That's actually a little easier said than done during surge tempo strike ops lol. When destroying C4I infrastructure, there's a very non-zero chance of a national leadership figure being killed in the process. The same goes for the tactical phase, where any military vehicle that gets plinked has a small, but non-zero chance of Tsai Ing Wen in the passenger seat, singing along to Taylor Swift on the CD player or something. Plus, not striking at military leadership will be a hinderance to the overall goal of degrading ROC warfighting capabilities, and eventually the ROC's ability to keep its citizens alive, and will drag out the conflict longer than it needs to go, which is generally imprudent in all but a select few circumstances.
Further, again, the communications issue is quite a meaningful factor.
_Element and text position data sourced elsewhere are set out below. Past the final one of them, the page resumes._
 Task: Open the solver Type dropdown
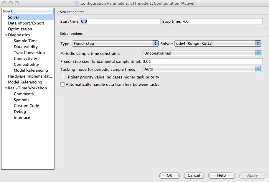click(x=115, y=44)
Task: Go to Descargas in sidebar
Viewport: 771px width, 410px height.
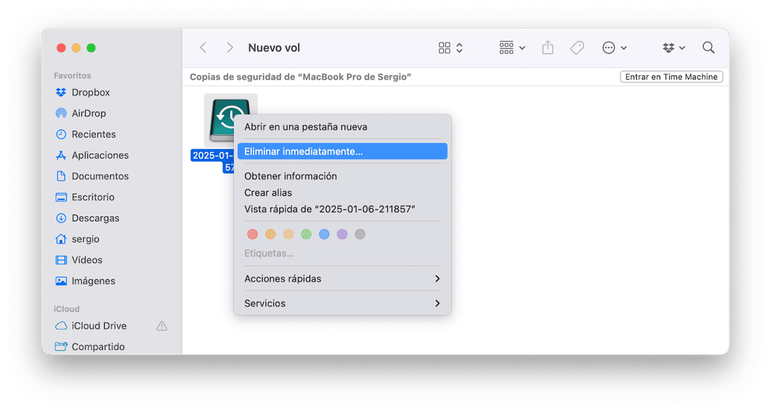Action: point(95,218)
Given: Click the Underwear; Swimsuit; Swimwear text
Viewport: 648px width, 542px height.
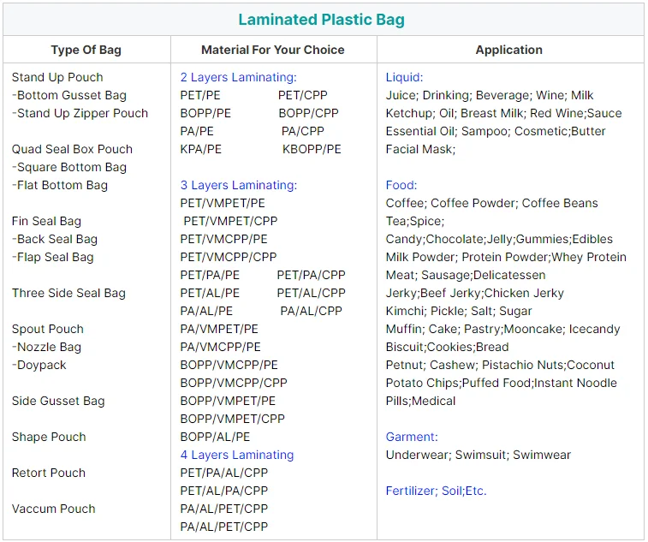Looking at the screenshot, I should click(478, 455).
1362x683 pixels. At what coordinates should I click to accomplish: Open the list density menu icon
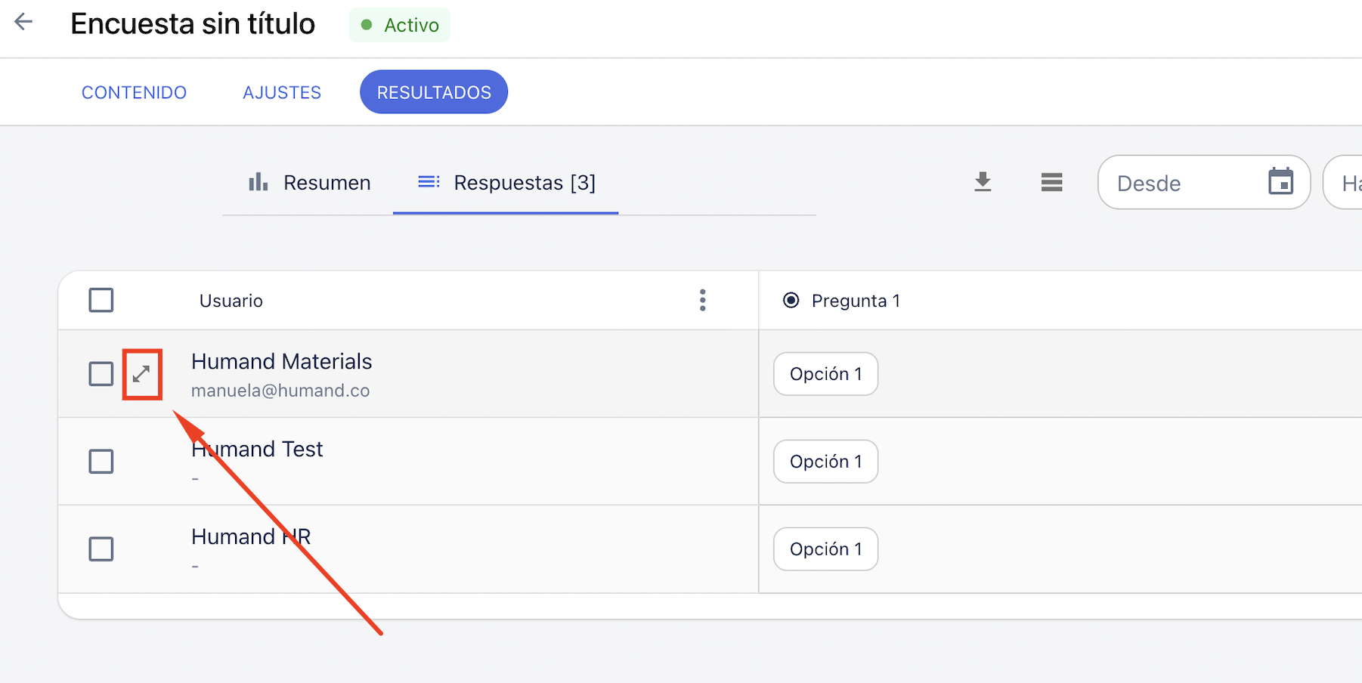coord(1051,182)
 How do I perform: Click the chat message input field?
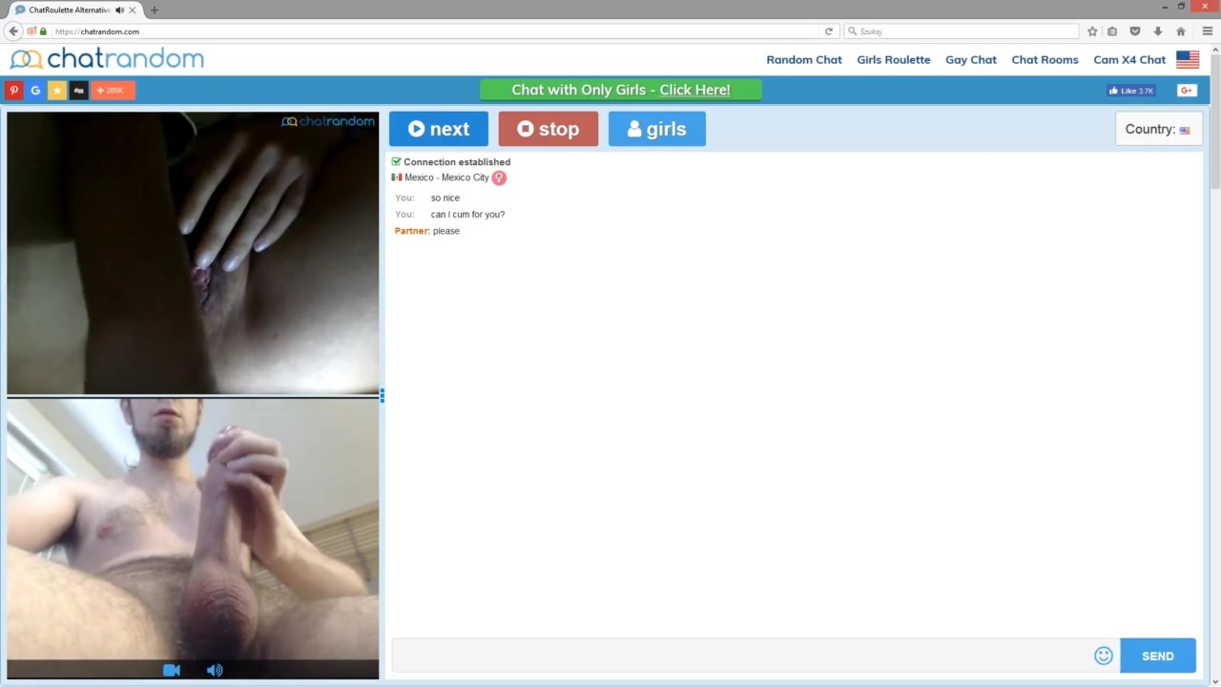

Even if you were to do this, those radios (presumably civilian, seeing as how giving over your own radio equipment isn't the greatest COMSEC decision lol) would be subject to the same EA as all the other radios, would struggle to reach PRC forces (powerful infantry radios are like... 10ish miles of range, though it of course varies by a lot of factors), and larger radios would be a waste of a sortie to drop, assuming it was deployed via cargo aircraft (I'd be surprised if someone wanted to jury-rig a radio + parachute system onto an H-6 and fly it over Taipei, or really onto any other aircraft hardpoint, and do so. It's just an unnecessary mission, and it doesn't net much.
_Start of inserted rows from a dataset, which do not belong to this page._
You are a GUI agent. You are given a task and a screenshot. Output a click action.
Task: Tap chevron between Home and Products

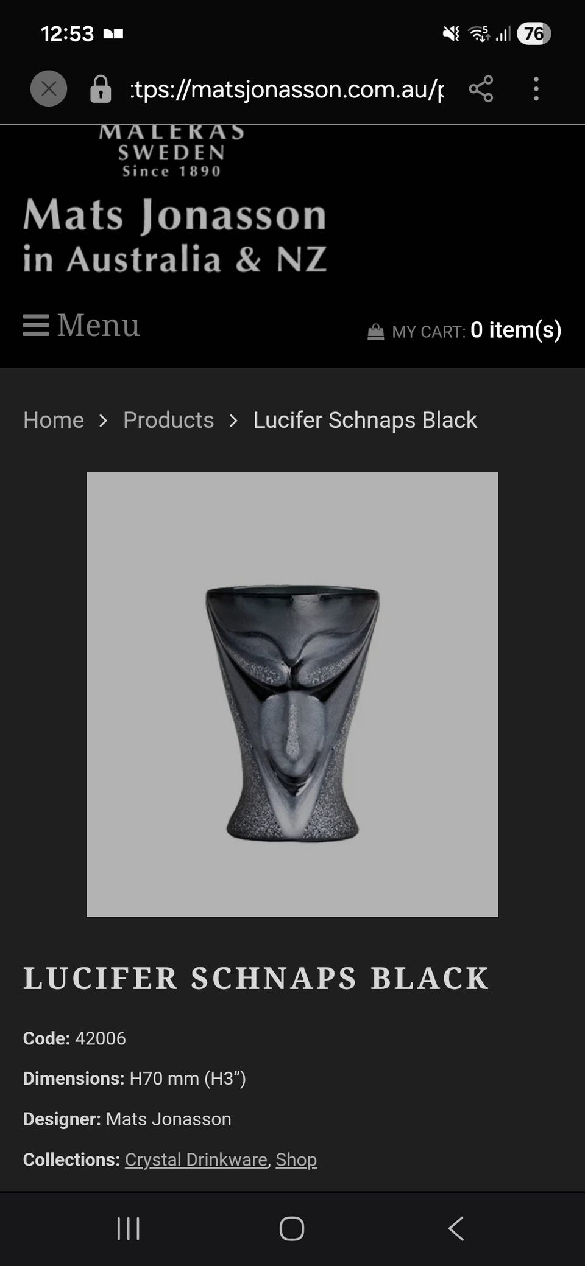(103, 421)
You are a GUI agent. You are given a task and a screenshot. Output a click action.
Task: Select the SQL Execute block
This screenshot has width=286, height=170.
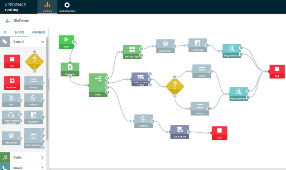point(179,132)
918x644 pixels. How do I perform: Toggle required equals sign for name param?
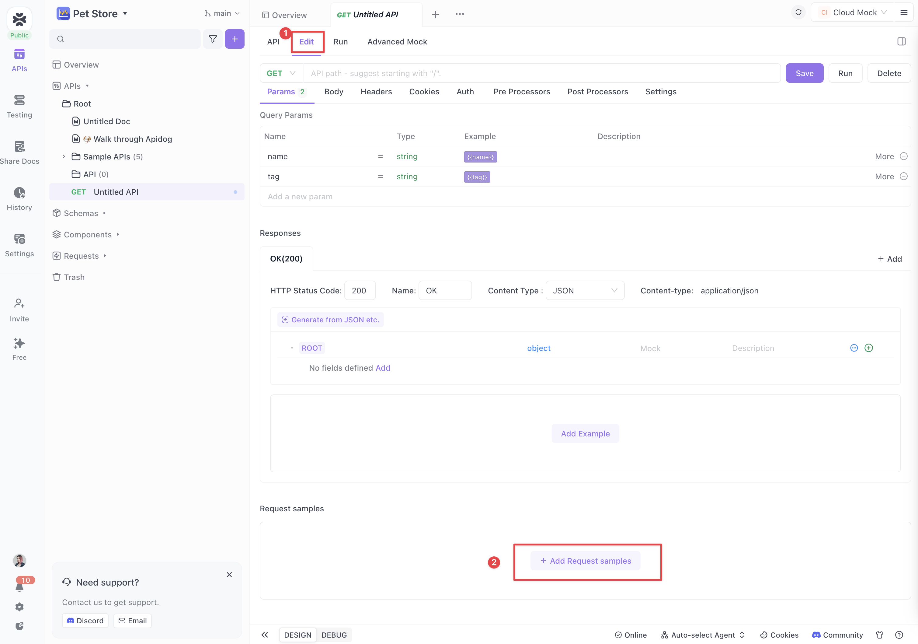(380, 156)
There's also the added "finality" of a landing. It might not sound important, but it's one thing for an ally to surrender while still across 100nm of water, and thus still technically control their territory; rather than having them announce their surrender as they're receiving aid and more PLA troops are flowing into the island, with many of them likely being greeted by grateful citizens, who would - again, more than anything - just be happy to be getting a hot meal and clean water again. I believe it is a relevant political goal in the CPC, that 'reunification' occurs in a manner where they can come out on a positive note, can say they had concluded it decisively and on their own terms, and that it can be painted as a "courageous" mission to "reclaim" not only a territory perceived to have been unjustly ripped away from them at nuclear gunpoint, and which had been a symbol of Western hegemony and Chinese subordination to the western-dominated global order for so long, but also to "reclaim" their "natural" place in the global order as a superpower in their own right, which I believe necessitates at least **some** land-component element. Not saying it'll be a full scale invasion, but I do believe there must be at least (as described before) a "coup-de-grace" even with a small force, which can then proceed to HA/DR tasks, which again, would be a major propaganda victory.
Perhaps I have my impression all wrong, but I simply don't think the PRC would be as keen to sit there watching and waiting for Tsai to pick up the phone (assuming she's alive) and cry uncle, when all it would take to end the war **right then** would be to deploy 2 to 4 PLANMC/PLAGF amphibious brigades from Penghu to a few beachheads, mop up any stubborn local forces right then and there, and to start setting up aid posts and humanitarian facilities to get the citizenry firmly in favor of "let's just end this, I missed food and water a lot."